No seguir religiones alimentarias y nutrirse de manera natural le parece un principio tan básico que no comprende por qué a la gente le llamaban la atención las ideas que posteaba en su blog o lo que hoy digita en Twitter (@marcoturu). “No entiendo por qué les resulta tan complicado. Tampoco entiendo por qué a la gente le extraña cuando saben que no tomo bebidas (gaseosas). Para mí es anormal tomar una bebida para quitar la sed, y las personas se vuelven adictas a esas cosas. No entiendo ni siquiera por qué me llaman para hacerme entrevistas, porque encuentro demasiado normal alimentarse así. Es como si me preguntaran: ‘oye, ¿vas al baño?, ¿te lavas los dientes?'”, dice. Y aunque no comprende muchas cosas cree saber el porqué de tanta sorpresa:

“Es heavy cómo la gente dejó el concepto de alimentación y solo piensa en el concepto de comer. Creo que la comida es el sustituto de la vida poco placentera que llevamos; casi todos están trabajando en pegas que no les gustan, quieren tener más tiempo con los hijos para jugar y no lo tienen, entonces el único placer que se pueden dar es con una comida lo más estimulante posible para compensar esa falta de satisfacción”.

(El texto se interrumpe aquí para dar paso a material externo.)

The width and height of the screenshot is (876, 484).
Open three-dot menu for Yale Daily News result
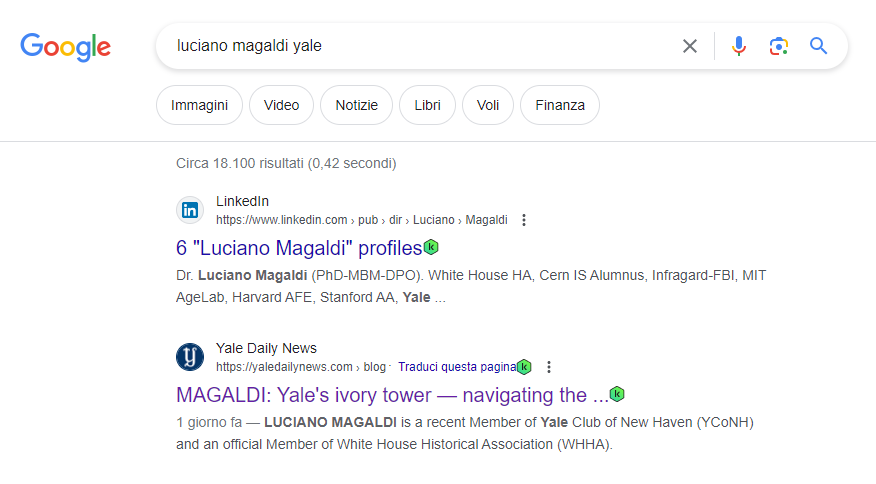click(549, 367)
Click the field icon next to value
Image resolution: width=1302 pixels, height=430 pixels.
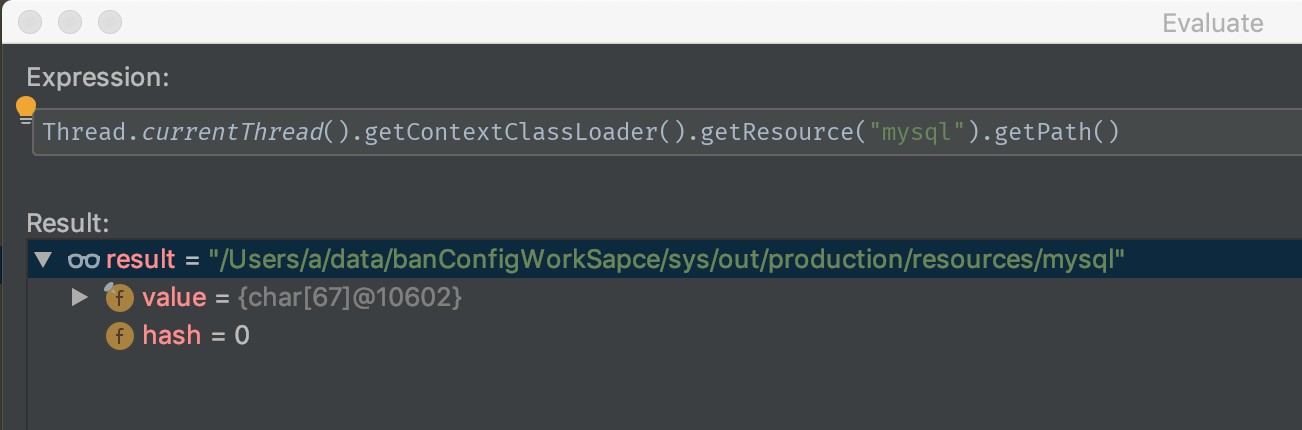coord(119,298)
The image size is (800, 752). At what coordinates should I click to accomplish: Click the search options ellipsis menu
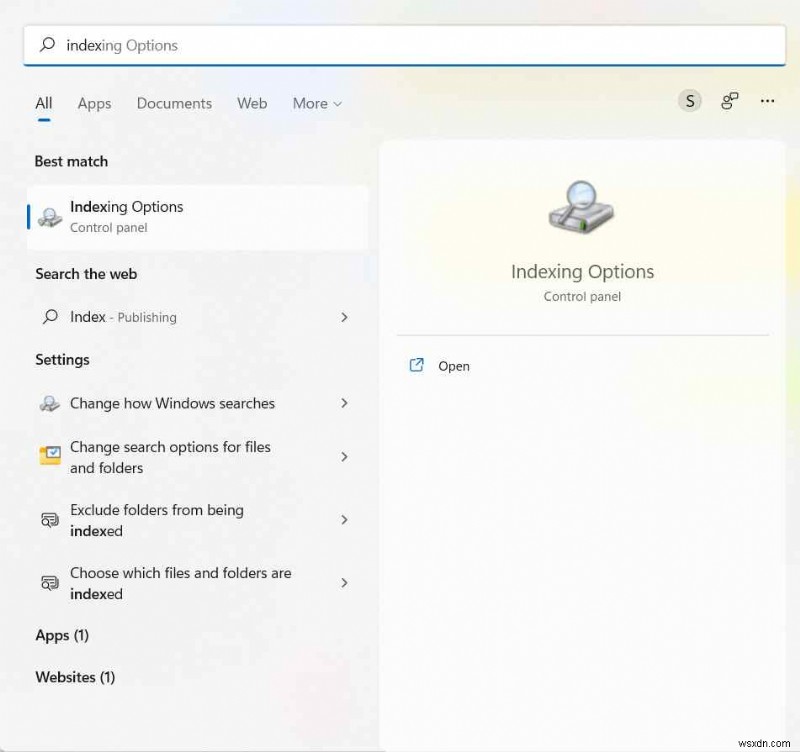click(767, 101)
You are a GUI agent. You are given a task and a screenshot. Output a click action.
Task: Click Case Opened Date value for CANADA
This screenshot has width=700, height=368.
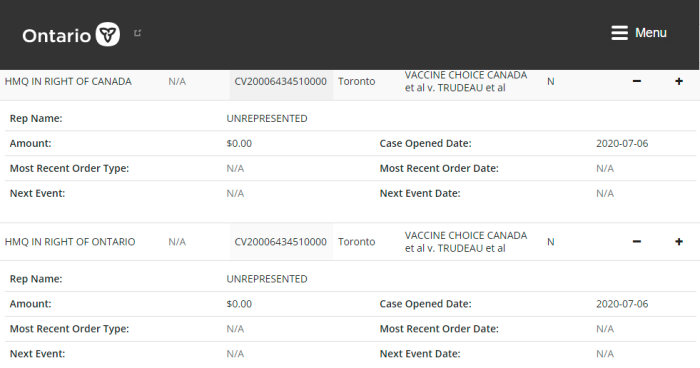[622, 143]
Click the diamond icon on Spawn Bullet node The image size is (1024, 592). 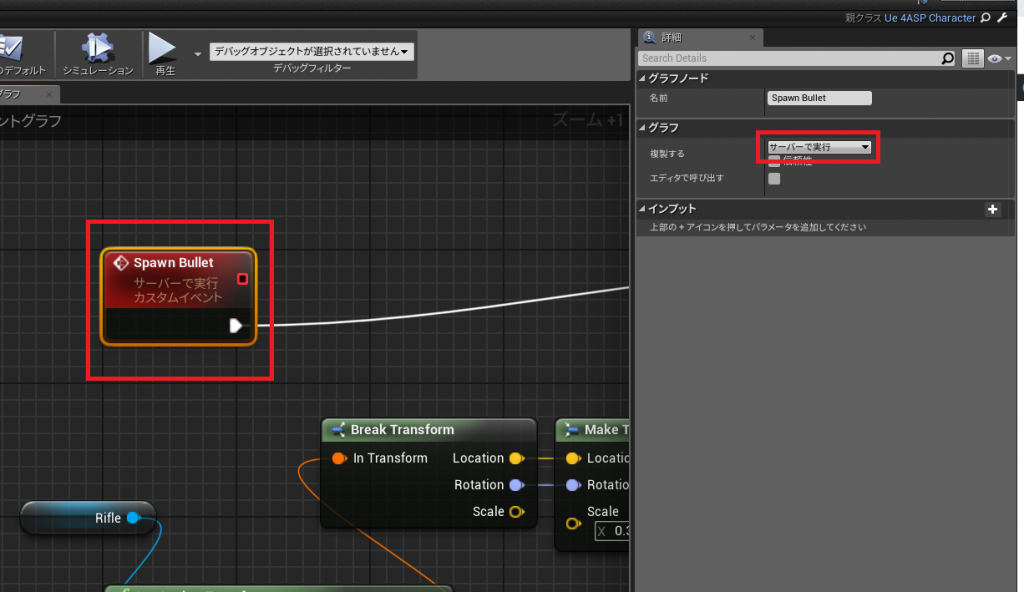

Como no quiere dejar de experimentar tiene dos ideas fijas en la cabeza. Quiere trabajar con un hotel boutique donde pueda enseñar a comer sanamente en una especie de retiro alimentario. Y quiere viajar a Mongolia. Sí. A Mongolia. “Los mongoles tienen una salud increíble y todavía mantienen una dieta ancestral, que se basa en carnes y en lácteos, pero no compares su carne y sus lácteos con los del supermercado… Quiero  investigar ese tema. Ese es mi sueño: ver cómo estas sociedades aisladas se mantienen con tan buena salud”.